Énoncé du problème: Repérez dans les données ci-dessous toutes les lignes où figure la chaîne « width », en tenant compte de la casse, puis recopiez-les.

---*---

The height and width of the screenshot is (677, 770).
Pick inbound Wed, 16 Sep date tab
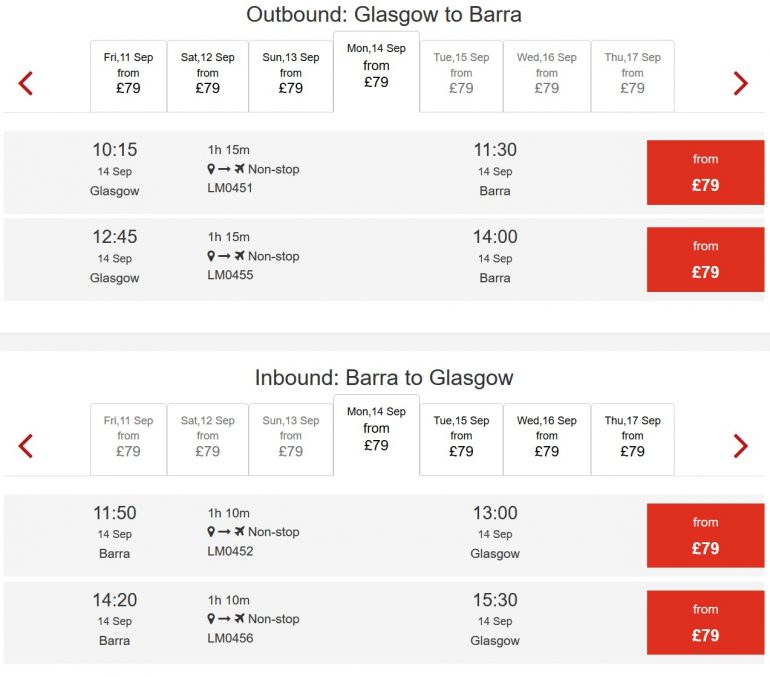click(546, 438)
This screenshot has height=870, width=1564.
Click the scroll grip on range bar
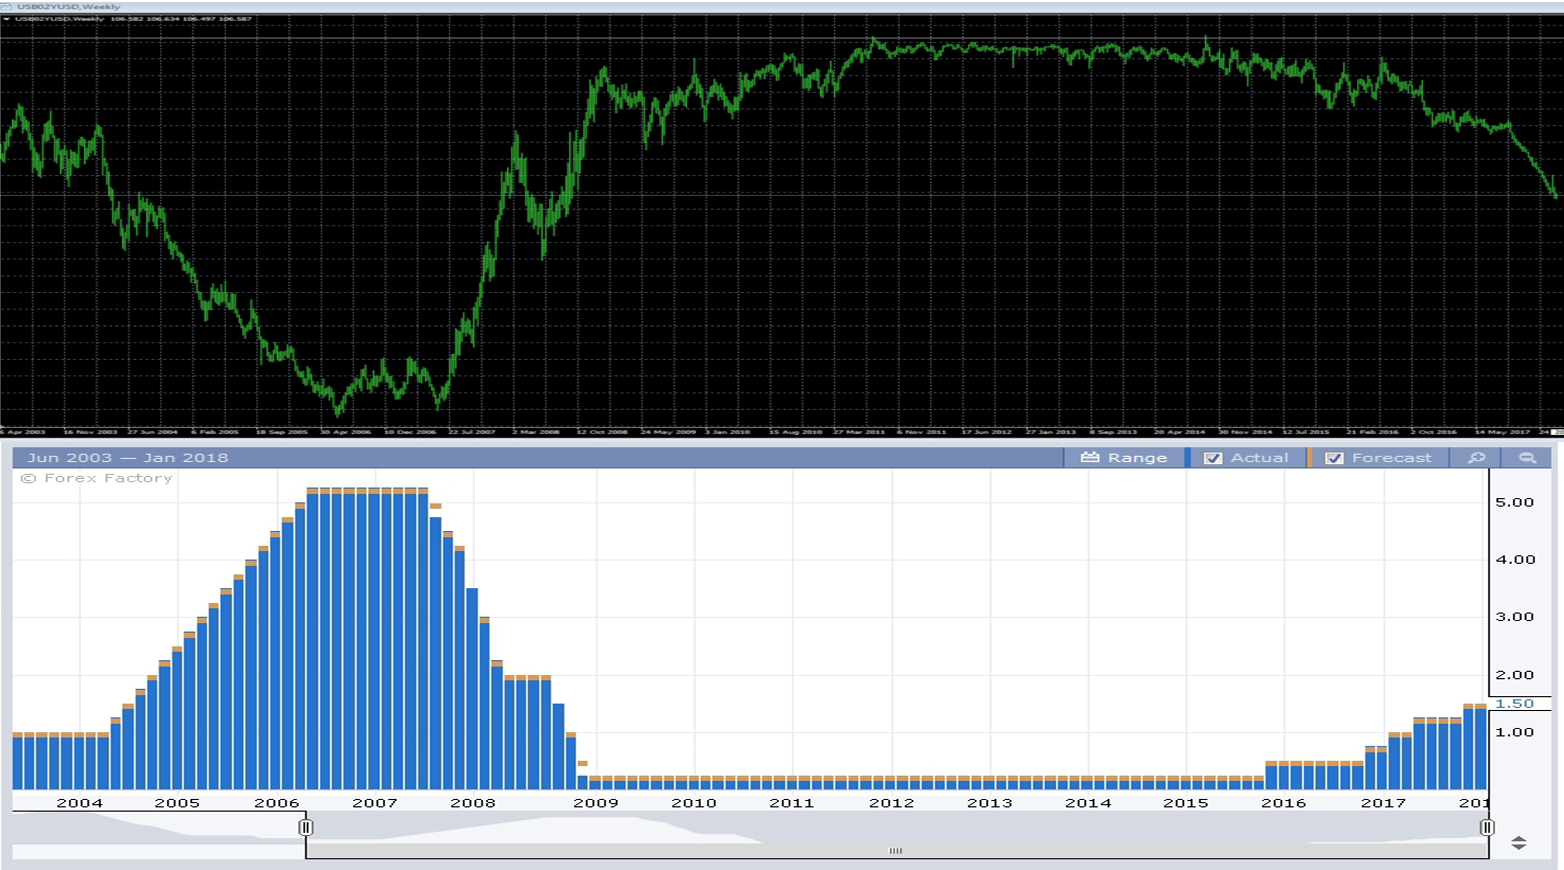click(895, 851)
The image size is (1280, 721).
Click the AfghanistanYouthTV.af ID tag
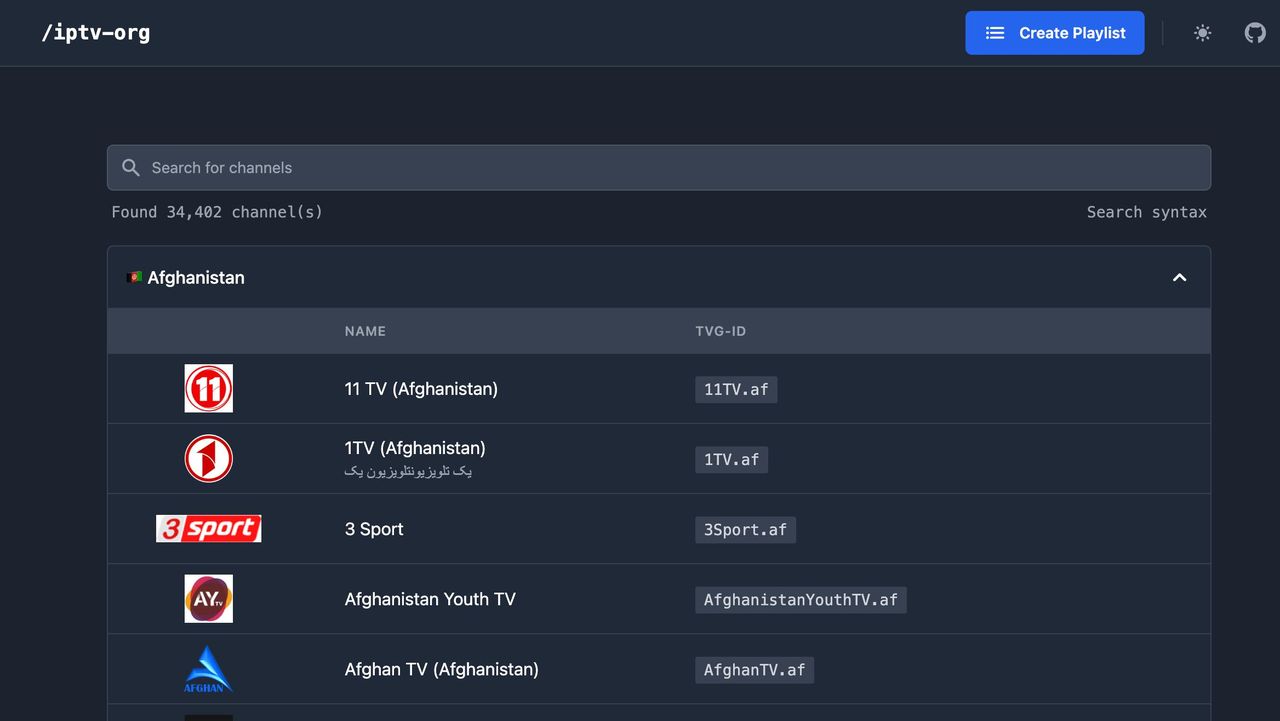tap(800, 600)
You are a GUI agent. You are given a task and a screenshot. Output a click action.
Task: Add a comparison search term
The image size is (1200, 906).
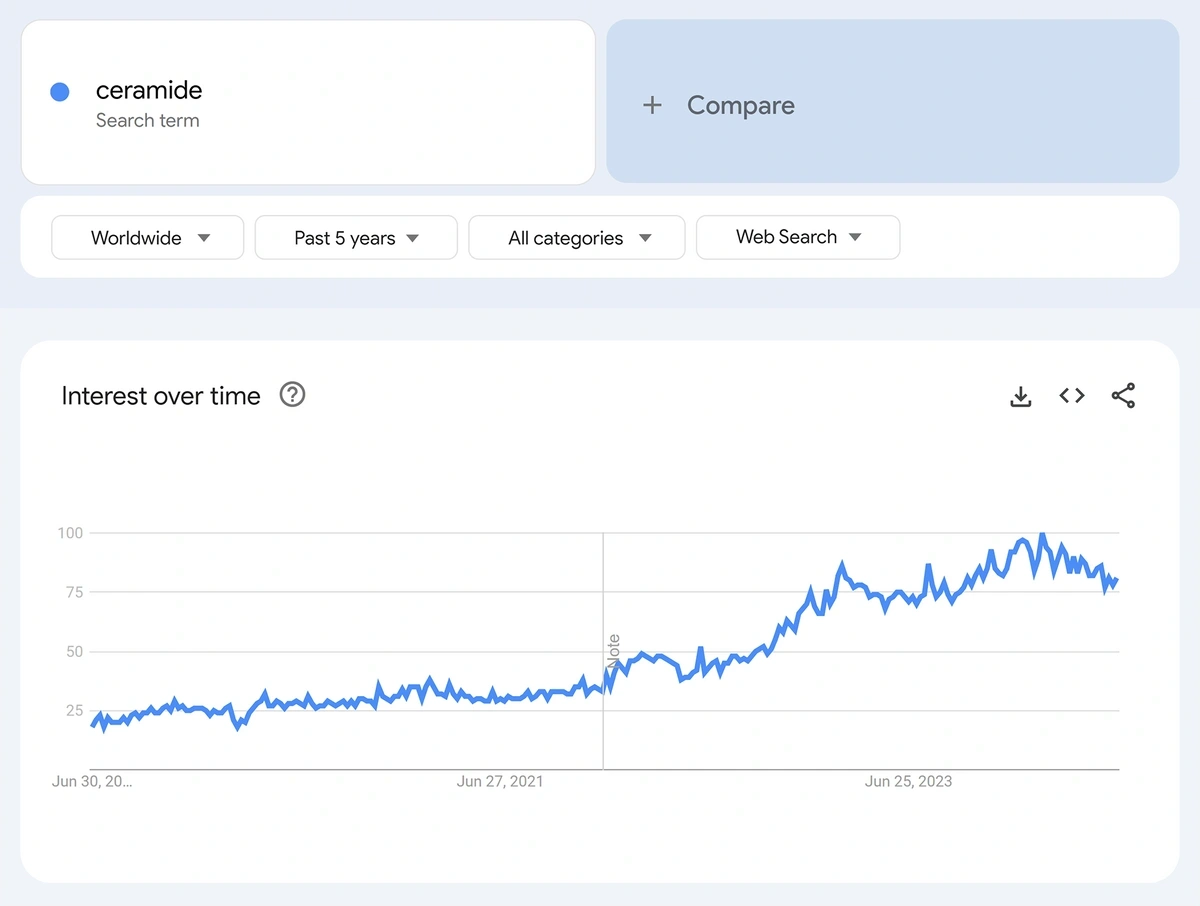tap(740, 104)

---*---

Solution proposée:
The height and width of the screenshot is (677, 770).
This screenshot has height=870, width=1564.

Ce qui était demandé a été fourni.